Problem to solve >> Count the lines in the entries below that contain the string "figure", matching case exactly, and give only that number.

Input >>
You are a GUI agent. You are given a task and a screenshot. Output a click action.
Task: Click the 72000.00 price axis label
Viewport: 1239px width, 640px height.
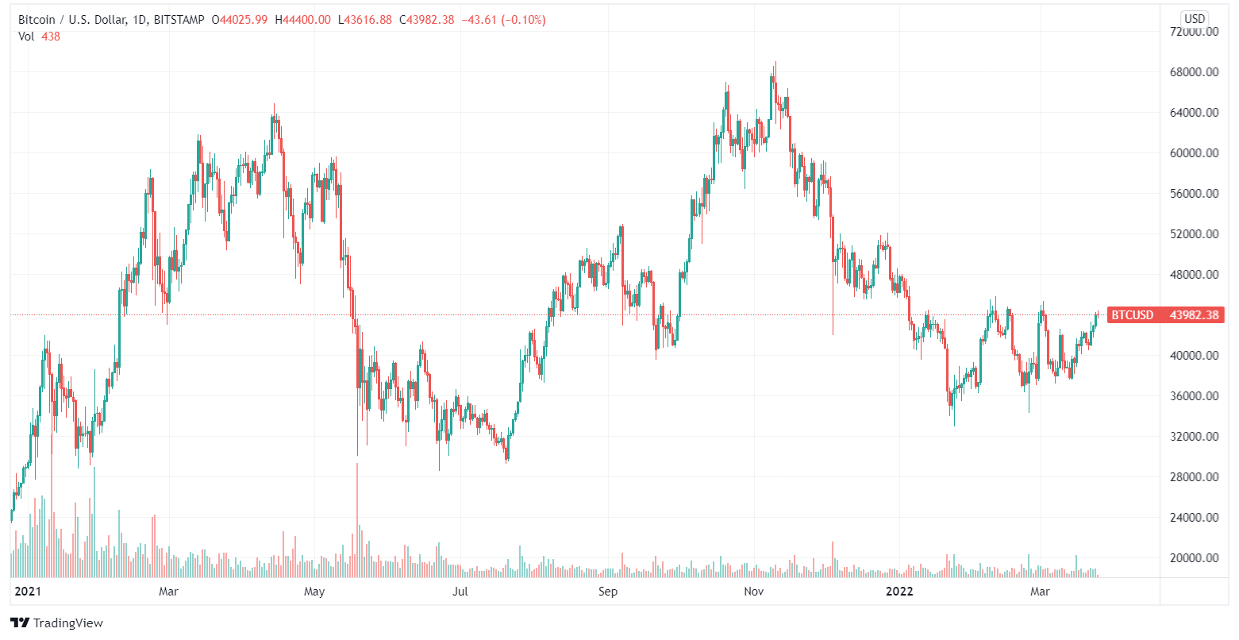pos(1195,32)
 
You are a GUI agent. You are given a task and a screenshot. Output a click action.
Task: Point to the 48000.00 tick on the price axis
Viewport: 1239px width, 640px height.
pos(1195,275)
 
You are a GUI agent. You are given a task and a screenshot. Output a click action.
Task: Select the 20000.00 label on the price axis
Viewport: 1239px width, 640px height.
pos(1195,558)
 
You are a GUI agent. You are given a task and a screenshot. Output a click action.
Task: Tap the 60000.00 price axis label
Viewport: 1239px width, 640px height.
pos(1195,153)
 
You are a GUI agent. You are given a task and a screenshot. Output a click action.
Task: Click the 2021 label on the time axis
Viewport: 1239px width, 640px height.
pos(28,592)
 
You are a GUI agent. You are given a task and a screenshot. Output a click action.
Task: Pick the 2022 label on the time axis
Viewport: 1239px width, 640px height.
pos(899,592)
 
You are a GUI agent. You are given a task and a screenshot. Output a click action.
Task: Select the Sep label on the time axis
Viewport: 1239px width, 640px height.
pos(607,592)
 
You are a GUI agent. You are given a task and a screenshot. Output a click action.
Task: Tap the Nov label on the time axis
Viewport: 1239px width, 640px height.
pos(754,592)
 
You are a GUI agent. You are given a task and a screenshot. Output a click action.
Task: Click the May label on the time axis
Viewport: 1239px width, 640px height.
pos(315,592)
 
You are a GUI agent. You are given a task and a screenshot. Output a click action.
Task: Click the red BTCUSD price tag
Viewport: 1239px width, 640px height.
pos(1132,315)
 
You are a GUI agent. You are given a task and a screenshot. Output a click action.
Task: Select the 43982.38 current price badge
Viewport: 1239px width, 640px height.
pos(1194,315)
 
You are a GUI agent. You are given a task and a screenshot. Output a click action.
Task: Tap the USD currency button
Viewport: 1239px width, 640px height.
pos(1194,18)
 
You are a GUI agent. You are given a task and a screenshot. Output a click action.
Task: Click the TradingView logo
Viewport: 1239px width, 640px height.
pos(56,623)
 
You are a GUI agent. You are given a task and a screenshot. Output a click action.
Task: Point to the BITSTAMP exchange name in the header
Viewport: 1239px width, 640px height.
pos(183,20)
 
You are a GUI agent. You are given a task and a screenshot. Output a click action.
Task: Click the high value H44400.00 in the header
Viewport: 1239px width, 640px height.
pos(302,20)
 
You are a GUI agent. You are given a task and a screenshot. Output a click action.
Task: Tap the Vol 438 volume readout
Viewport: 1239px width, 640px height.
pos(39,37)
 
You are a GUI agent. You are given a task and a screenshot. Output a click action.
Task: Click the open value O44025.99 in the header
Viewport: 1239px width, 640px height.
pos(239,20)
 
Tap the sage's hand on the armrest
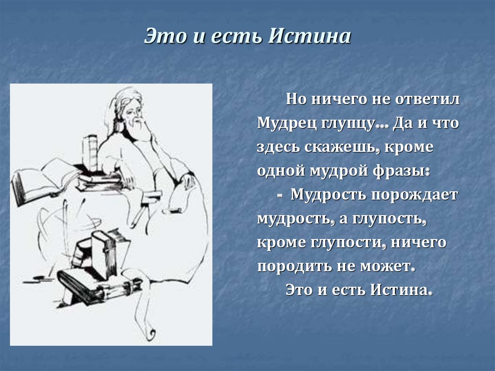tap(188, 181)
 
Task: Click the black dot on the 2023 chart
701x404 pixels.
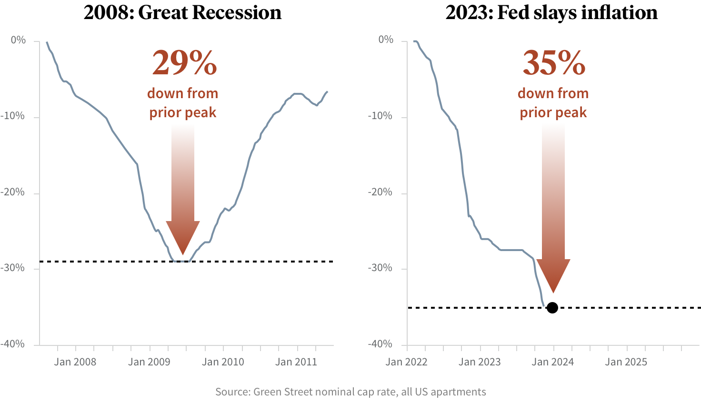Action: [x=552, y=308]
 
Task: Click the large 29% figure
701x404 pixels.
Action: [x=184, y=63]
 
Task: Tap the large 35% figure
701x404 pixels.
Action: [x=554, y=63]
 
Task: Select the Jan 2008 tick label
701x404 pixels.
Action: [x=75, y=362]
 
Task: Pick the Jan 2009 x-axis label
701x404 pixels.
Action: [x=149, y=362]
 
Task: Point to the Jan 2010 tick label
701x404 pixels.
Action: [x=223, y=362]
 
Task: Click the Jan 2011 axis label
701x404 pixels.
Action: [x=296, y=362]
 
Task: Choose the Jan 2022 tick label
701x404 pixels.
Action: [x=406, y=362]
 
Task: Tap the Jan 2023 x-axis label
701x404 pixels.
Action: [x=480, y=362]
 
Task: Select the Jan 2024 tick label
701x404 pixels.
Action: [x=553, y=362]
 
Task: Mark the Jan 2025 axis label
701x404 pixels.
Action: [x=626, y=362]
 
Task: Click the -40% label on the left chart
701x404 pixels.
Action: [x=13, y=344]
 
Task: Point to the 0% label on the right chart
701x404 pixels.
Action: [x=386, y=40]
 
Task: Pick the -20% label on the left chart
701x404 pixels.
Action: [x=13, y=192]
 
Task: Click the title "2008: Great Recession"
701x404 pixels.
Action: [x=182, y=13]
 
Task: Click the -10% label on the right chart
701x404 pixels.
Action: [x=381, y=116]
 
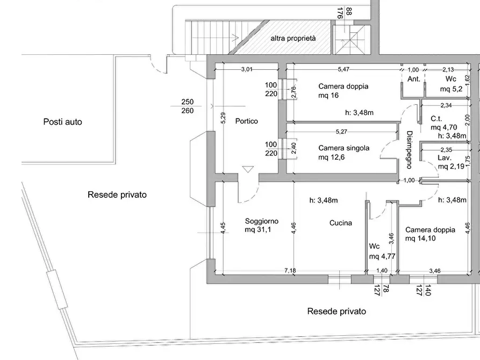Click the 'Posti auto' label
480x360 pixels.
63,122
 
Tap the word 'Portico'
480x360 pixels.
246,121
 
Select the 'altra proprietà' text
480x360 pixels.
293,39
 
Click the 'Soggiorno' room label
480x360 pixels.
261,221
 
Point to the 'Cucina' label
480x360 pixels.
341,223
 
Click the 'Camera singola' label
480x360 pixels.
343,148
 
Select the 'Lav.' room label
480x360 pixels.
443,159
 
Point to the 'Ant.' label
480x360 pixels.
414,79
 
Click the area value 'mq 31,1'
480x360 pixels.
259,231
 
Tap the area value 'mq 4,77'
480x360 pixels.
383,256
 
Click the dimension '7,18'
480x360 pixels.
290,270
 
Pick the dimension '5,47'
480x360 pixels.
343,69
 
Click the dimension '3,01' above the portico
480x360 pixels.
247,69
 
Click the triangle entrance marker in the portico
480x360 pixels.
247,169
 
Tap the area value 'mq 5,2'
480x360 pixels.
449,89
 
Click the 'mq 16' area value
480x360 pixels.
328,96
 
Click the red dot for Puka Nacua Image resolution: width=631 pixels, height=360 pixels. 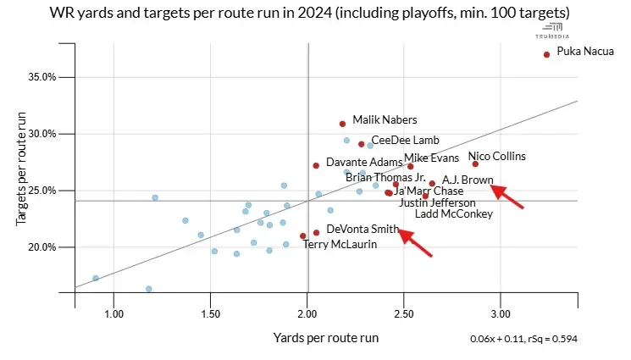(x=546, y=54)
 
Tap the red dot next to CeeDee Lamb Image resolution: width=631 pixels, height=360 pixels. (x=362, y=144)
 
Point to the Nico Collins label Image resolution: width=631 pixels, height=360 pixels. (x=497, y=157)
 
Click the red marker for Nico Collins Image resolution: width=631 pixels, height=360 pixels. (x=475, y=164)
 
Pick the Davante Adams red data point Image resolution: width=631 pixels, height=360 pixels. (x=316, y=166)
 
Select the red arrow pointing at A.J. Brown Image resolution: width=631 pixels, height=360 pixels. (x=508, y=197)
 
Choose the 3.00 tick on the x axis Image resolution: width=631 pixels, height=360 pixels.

Solution to this problem >> 2